If you'd like to learn more about Dona Eulalia  and formulate your own questions, you can pick up -
Three Memoirs of Mexican California by Carlos N. Hijar, Eulalia Perez, Agustin Escobar translated by Vivian C. Fisher, The Friends of the Bancroft Library, University of California at Berkeley, 1988

or go the net and enter her name, keeping in mind the author's filters
or go to:


  1. It's true, but interviewing is so difficult. Because if you don't provide a direction, sometimes the subject of the interview gets very impatient, as if you didn't do your homework. As if you're making them do all the work. When I do an interview, I usually arrive with 40 questions, and end up asking five, or less. If the subject likes you, or feels like talking, he or she takes over.

    But what you end up writing may not be to their satisfaction at all.

  2. Interviewing is an art form. Charlie Rose is this side of a god.

    The challenge is finding and keeping close to the line that acknowledges you tried learn something of the subject, but not pre-define the subject's response.

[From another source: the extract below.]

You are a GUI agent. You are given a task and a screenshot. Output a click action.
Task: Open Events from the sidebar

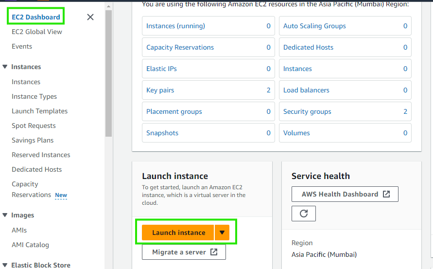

    Oral histories can be truly challenging. Coming from a radically different experience can provide a dynamic interview - sometimes in a good way and sometimes not. Trying to catch a era or epoch that is in the way past, is really a challenge.

  3. You ask good questions here, Roberta. I have conducted only one interview, which I researched like crazy. I've been interviewed a couple of times. Both of those interviews I found frustrating--the interviewer seemed to know nothing about me, asked questions that were irrelevant to my life and/or work, etc. Especially the last time, it's as though he though I was somebody else. I like Karin's approach.

  4. So many different sorts of interview possible. About a topic, or a process, or an art form, or a political outcome. Karin's right, research is the key and then finding out what the interviewee would like to share about the topic. When that light goes on for them the ride is a good one. I really miss interviewing folks as I did on Casa Martinez.

  5. Terry Gross is one of my favorites. Sometimes her interviews meander a bit, but that's because she's not loaded with assumptions.

  6. The meandering is always short and it always sounds as if she and the person being interviewed are chatting over a cup of tea or coffee. That's hard to do in a radio studio. One of the least conducive sites made by man or woman.

  7. What a great window into our rich historical past! How interesting that she makes certain to describe herself and other Spaniards as "white" or "completely white." This is an aspect of Latino culture which I don't think a lot of people realize… the emphasis on race.

    I really wish I could go back and experience the Californio days…

    1. One of the more interesting things to me about that is that in most of her lifetime she would not have referred to herself as white. That is something that is more closely related to US/American practice dueling that era. I think it's good to remember that her story is taken a little more than a decade after the jUS Civil War.